Bu adam bir gece kendi kendine düşündü: "İnsan dilinin altında gizlidir. Niçin sükût ediyorum. Eğer böyle konuşmazsam benim âlim olduğumu kim bilecek?"
Şununla, bununla konuşmağa başladı. Başlayınca da dost, düşman onun ne olduğunu bildiler. Anladılar ki, Mısır içinde en câhil birisi varsa odur.
Adamın mahiyeti meydana çıktığı için, rahatı kaçtı, düzeni bozuldu. Mısır'da oturamadı. Başka bir yere gitmeye mecbur oldu. Giderken mescidin kemerine şu mazmunda bir şey yazdı: "Eğer aynada kendimi görmüş olsaydım, câhillikle perdeyi yırtmazdım. Bu kadar çirkin olduğum halde üzerimdeki perdeyi kaldırdım. Çünkü kendimi güzel yüzlü sandım."
Az söyleyenin sesi keskin olur, yani şöhret kazanır. Söyledin mi, revnakın [1] kalmaz; o zaman kaçmalısın.
Ey akıllı insan! Sükût senin için vakardır. Ey bilgisiz insan! Sükût senin için perdedir. Binâenaleyh eğer âlim isen, mehabetini kaçırma! Eğer câhil isen perdeni yırtma.
Gönlünün içindeki sırrı çabuk gösterme. Çünkü ne zaman istersen gösterebilirsin! Fakat bir kere sırrın meydana çıktı mı, çalışmak ile tekrar gizleyemezsin.
Hayvanlar söylemez, insanlar söyler. Fakat saçma söyleyen insanlar, hayvanlardan daha aşağıdırlar. İnsan ya insan gibi âkılâne söylemeli yahut hayvanlar gibi susmalıdır. Âdemoğlu nutuk ve akıl ile mümtazdır. Binâenaleyh tûti[2]  gibi söyle. Fakat tûti gibi nâdân[3]  olma!"

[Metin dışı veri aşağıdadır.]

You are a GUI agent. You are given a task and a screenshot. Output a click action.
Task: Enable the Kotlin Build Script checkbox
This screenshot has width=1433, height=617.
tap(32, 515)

Hikâyeden anlaşılan o ki insanoğlu haddini bilecek. Nerede durup, nerede durmayacağını, bilmeden önce ne olup ne olmayacağını bilecek. Aynaya bakıp halinin pürmelal olup olmadığına bakacak. Dünya nimetleri içerisindeki haline şükredip, dünya güçleri içerisinde ne kadar aciz olduğunu bilecek. "İnsan, dilinin altında gizlidir. Bu dil, canın kapısına perdedir. Bir rüzgâr perdeyi savurunca, evin içindeki sır bize aşikar olur" demesini insanoğlu dikkate almak zorundadır. Aksi halde evin içindeki, kalbin sakladığı sırlar bir rüzgarla (bir sözle) aşikar olacaktır.

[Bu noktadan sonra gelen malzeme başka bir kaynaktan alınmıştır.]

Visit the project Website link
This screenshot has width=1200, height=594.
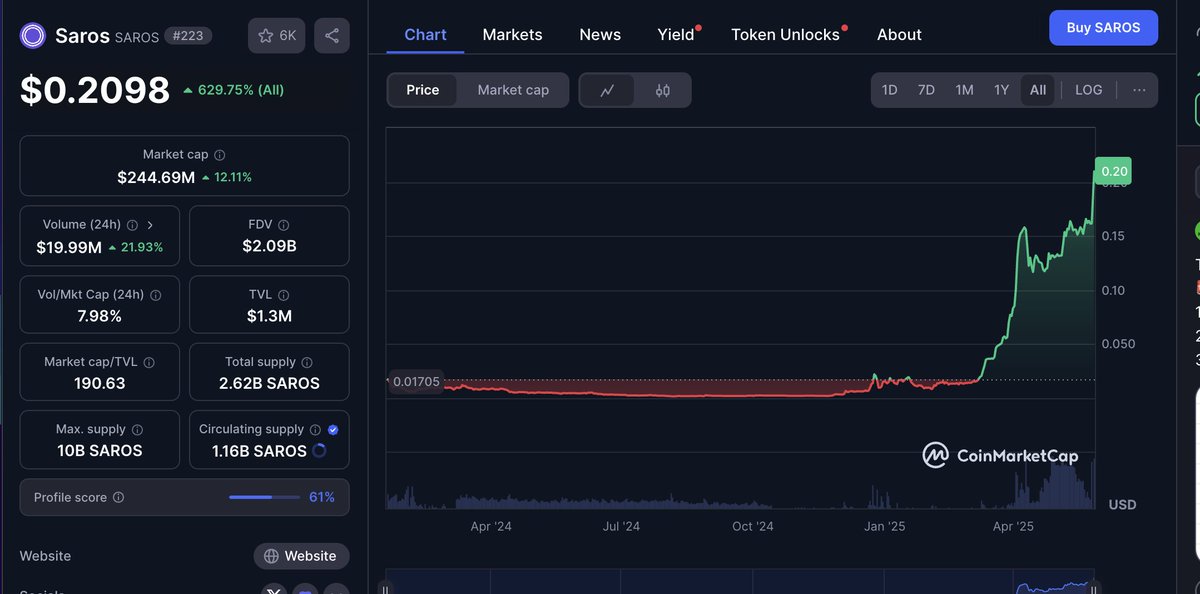point(301,556)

"Söz biliyorsan söyle, inansınlar; bilmiyorsan söyleme, seni bir adam sansınlar", "Söz ola kestire başı, söz ola kestire savaşı, söz ola ağulu aşı, bal ile yağ eder bir söz"  atasözlerinin de uygun yaşayıp konuşmaktan ziyade susmanın bir erdem olduğunu hatırlattığını bilmek gerekir. Günümüzde herkesin her konuda bir kelam ettiği bir zamanda yaşıyoruz. Herkesin her konuda bir kelam etmesinden daha vahim olanı da herkesin herkes hakkında konuşmasına inanılmasıdır.
İşte o zaman insan kendini ele verir. Hz Ali'nin dediği gibi "Söz ağızda iken sahibinin esiridir, ağızdan çıktıktan sonra sahibi onun esiri olur" Arkadaşını söyle ki sana kim olduğunu söyleyeyim sözünü bir iki kelam et ki senin ne adam olduğunu söyleyeyim şeklinde çevirsek herhalde yanlış olmayacaktır.

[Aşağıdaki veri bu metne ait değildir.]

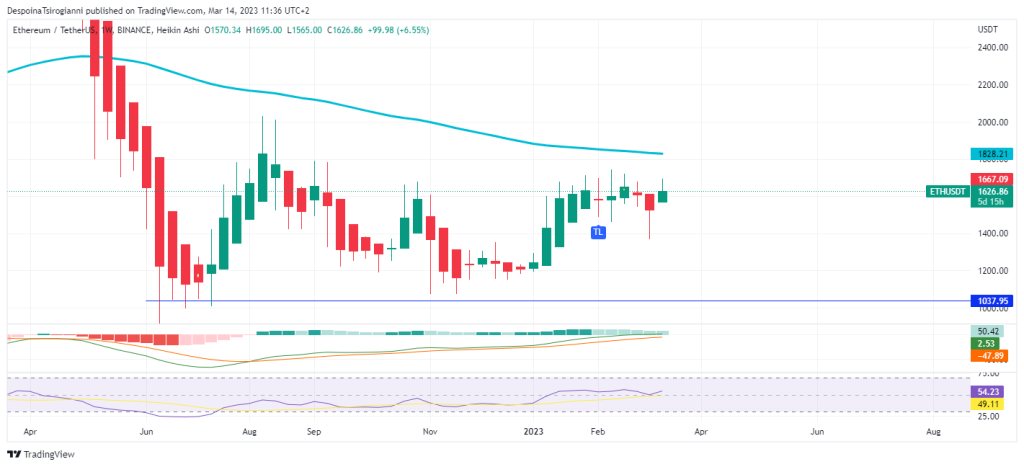Click the orange -47.89 signal value label

point(990,355)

İnsan dilinin altında gizlidir. Neye nasıl baktığını ve kim olduğunu dil aracılığıyla ortaya koyar. Dil kalbin tercümanıdır neye inanır, nasıl düşünüyorsak dil bunu ifade eder ve iyinin de kötünün de tercümanlığını yapar. Dil hakkı söylediğinde sahibini yüceltir, yalanın dedikodunun ve boş malayanilerin sözcülüğünü yaptığında sahibine büyük zarar verir.
Az konuşmak bir erdem olmakla birlikte seni gizlemek gibi bir görevi vardır. Çok konuşmaya başlamakla birlikte hata yapma ihtimali artacak ve gizli tarafın kalmayacaktır. Dilin sadakası doğru sözdür. Öncelikle dilimizi doğru kullanmak ve doğruyu söylemekle sorumluyuz. Yani, çıkarımız için, eğip bükmeyeceğiz, haksızlık yapmayacağımız ve yalana geçit vermeyeceğiz.
"İnsanoğlunun hayatta başına ne geldiyse dilinden gelmiştir" sözünü davranışlarımız için bir köşe taşı görevini yapacağını unutmamak ümidiyle..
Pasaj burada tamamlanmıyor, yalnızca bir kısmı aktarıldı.